EXTRACTED INFORMATION below:
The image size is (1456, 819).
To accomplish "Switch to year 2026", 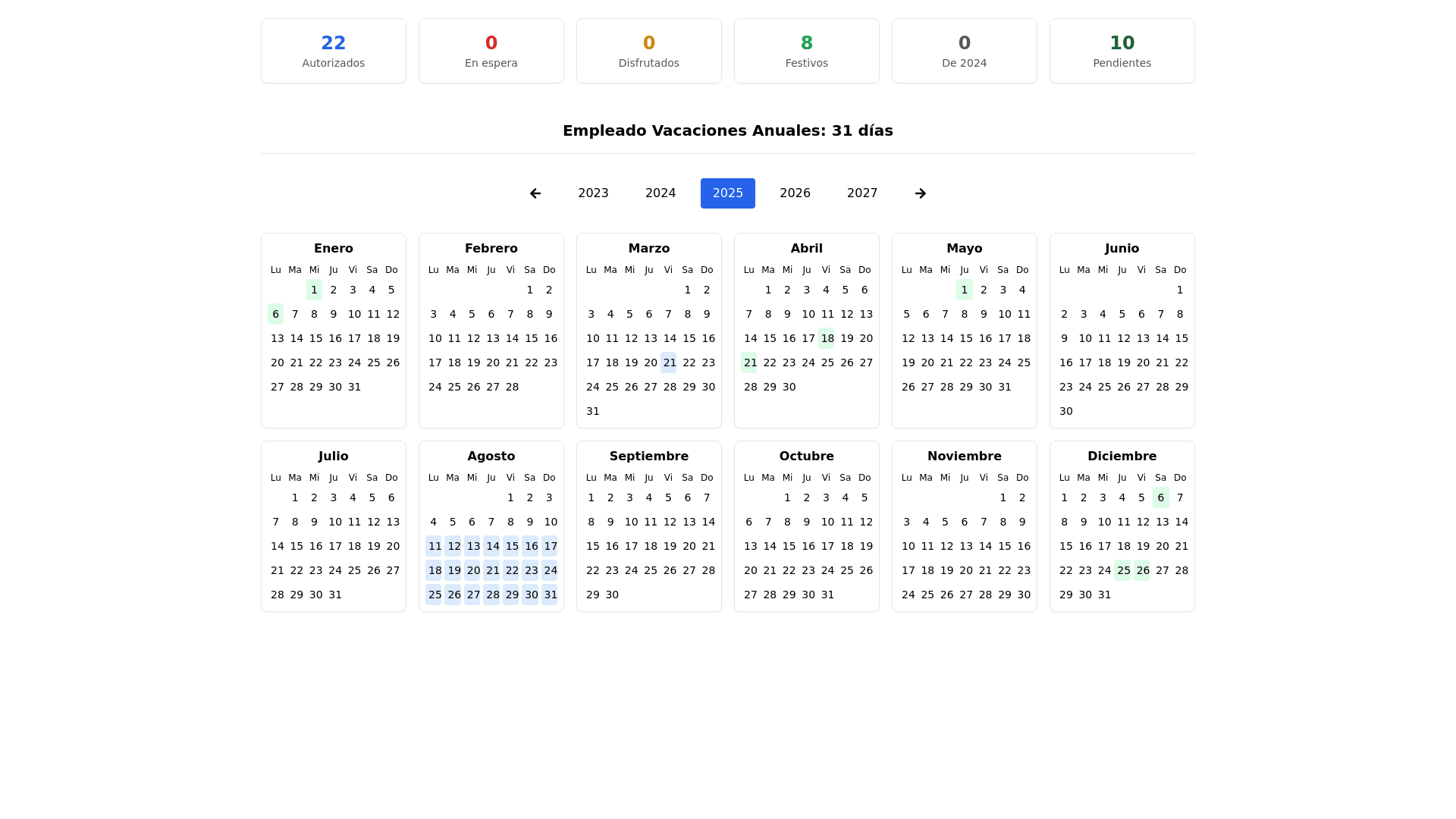I will (795, 193).
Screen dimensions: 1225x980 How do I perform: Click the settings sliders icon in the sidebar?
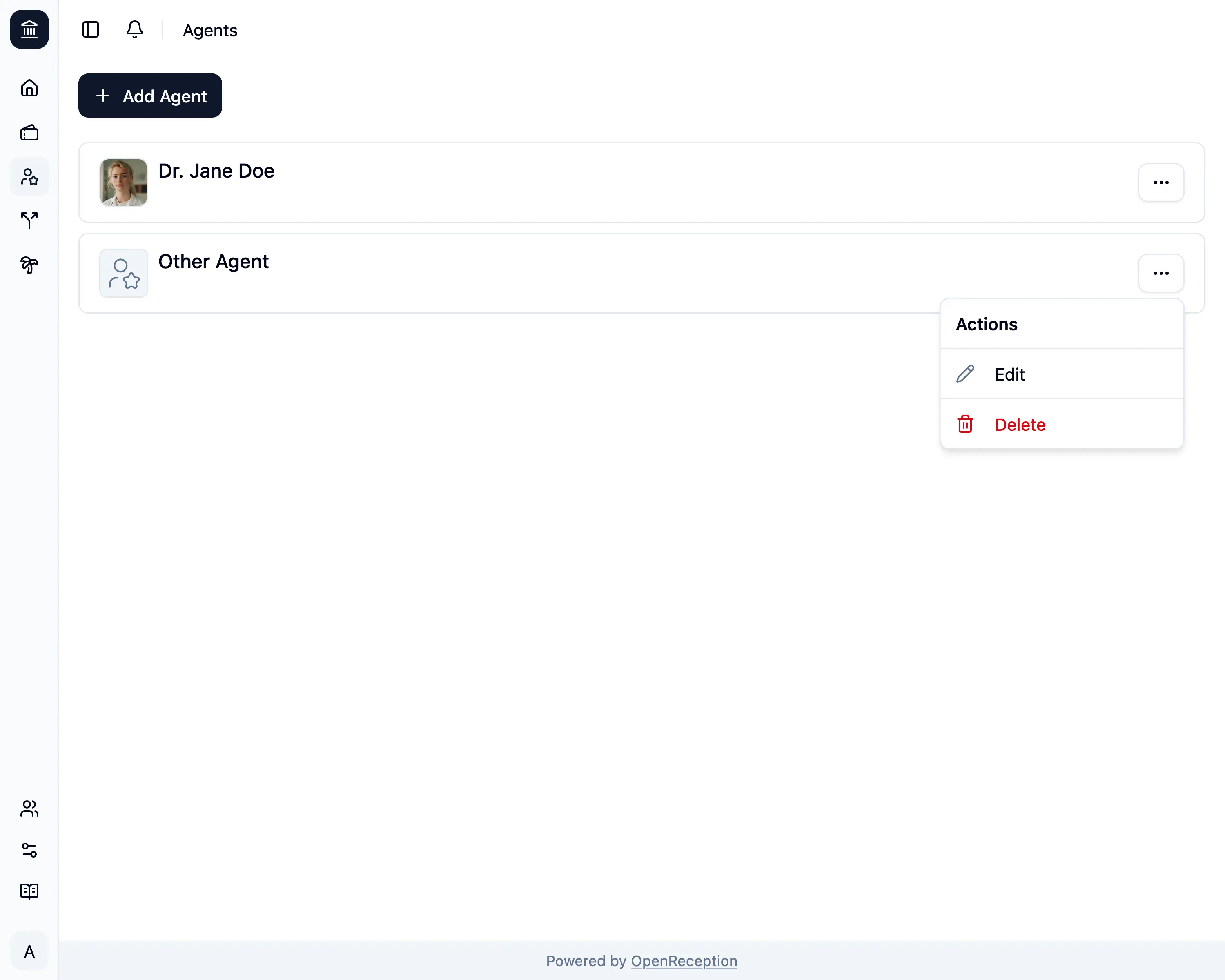(29, 851)
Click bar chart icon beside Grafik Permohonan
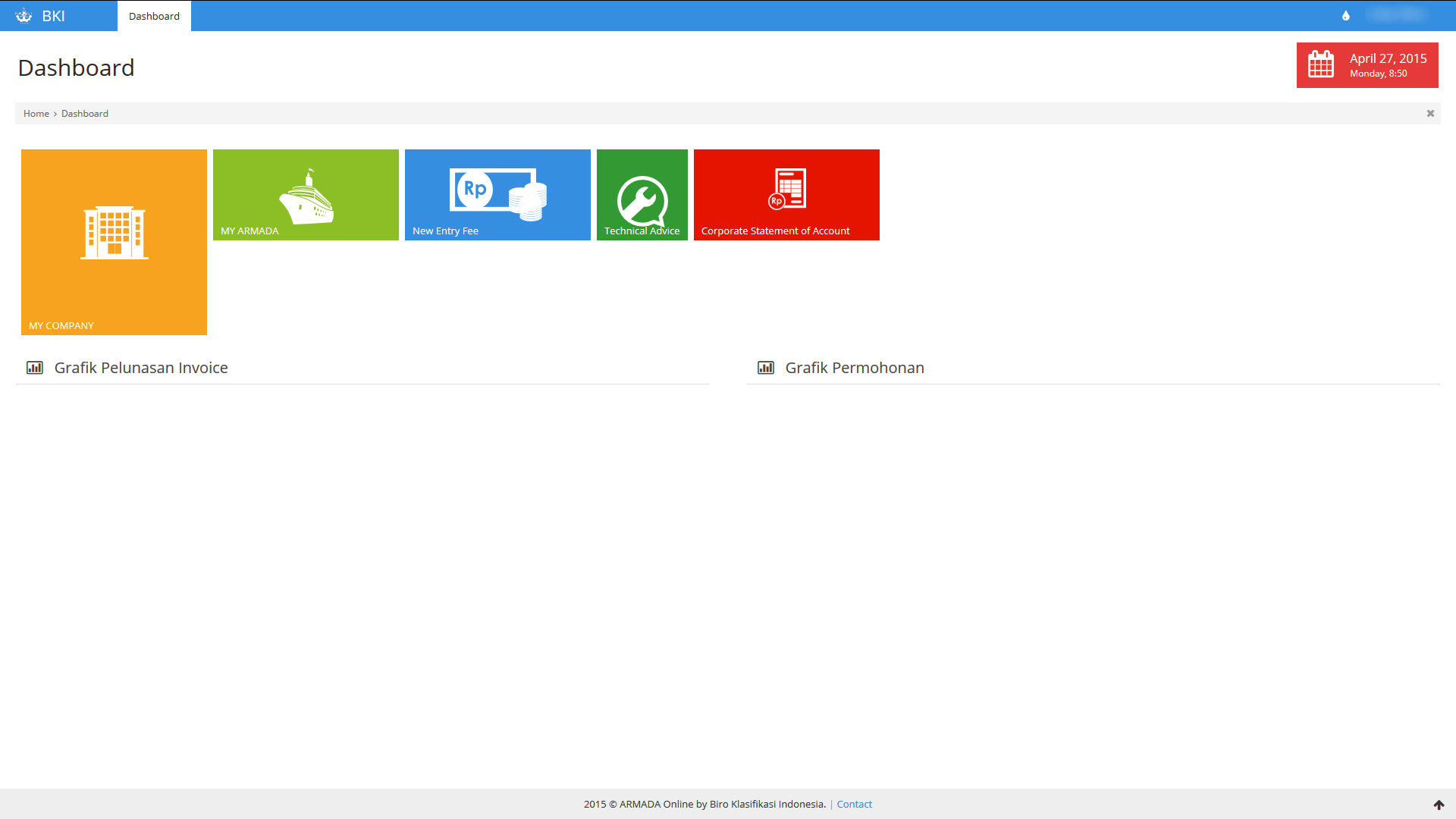This screenshot has width=1456, height=819. click(x=766, y=368)
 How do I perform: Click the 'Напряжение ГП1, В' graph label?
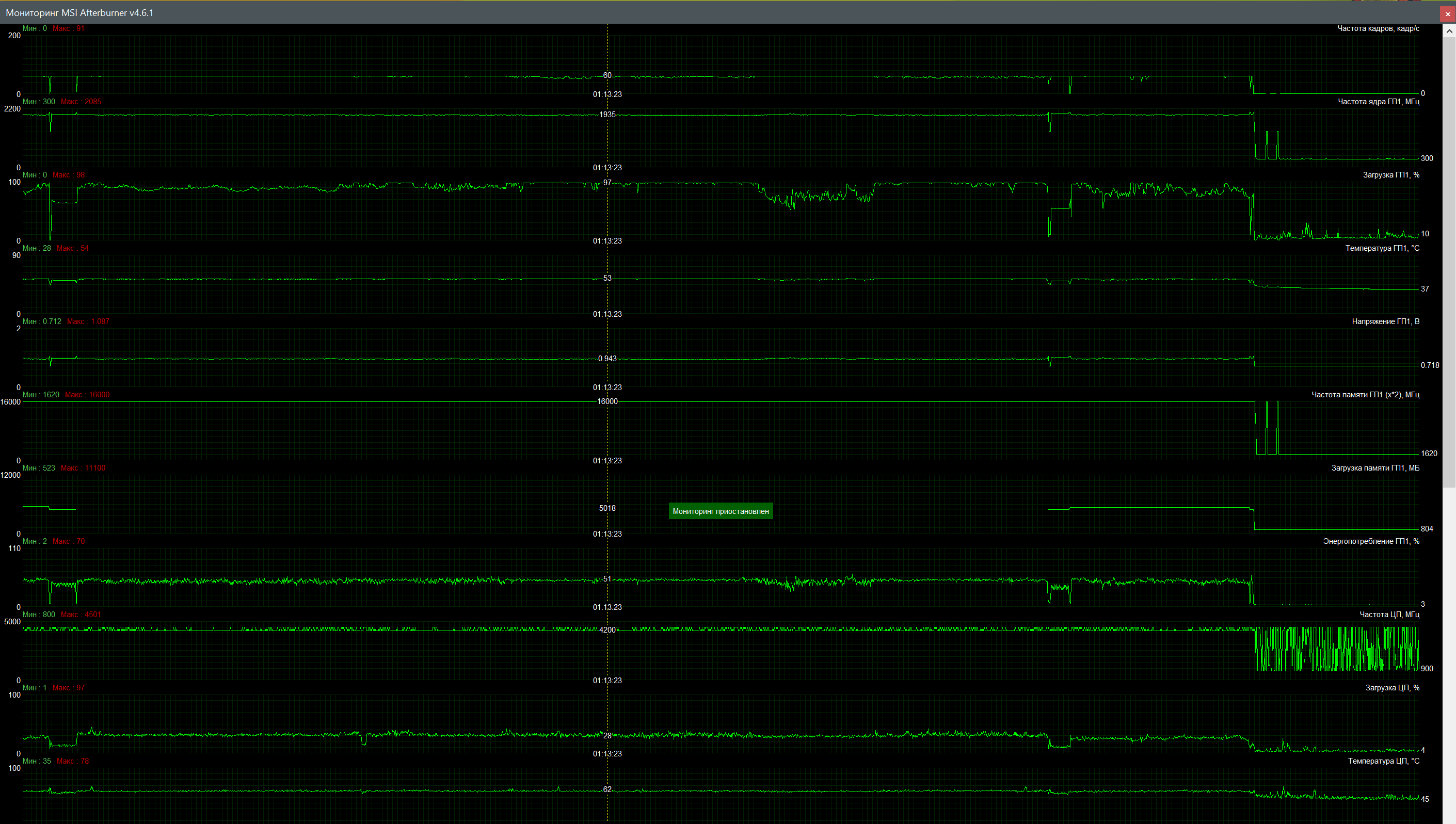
End of EXTRACTED INFORMATION.
In the records above, find the line containing "Screen dimensions: 1225x980". Reproduce it and every line after it through the last line, omitting pictures.

**RESULT OF THE EXERCISE**
Screen dimensions: 1225x980 How do I perform: Click the settings sliders icon in the sidebar?
(29, 851)
Click bar chart icon beside Grafik Permohonan
This screenshot has width=1456, height=819. click(x=766, y=368)
 How do I perform: Click the 'Напряжение ГП1, В' graph label?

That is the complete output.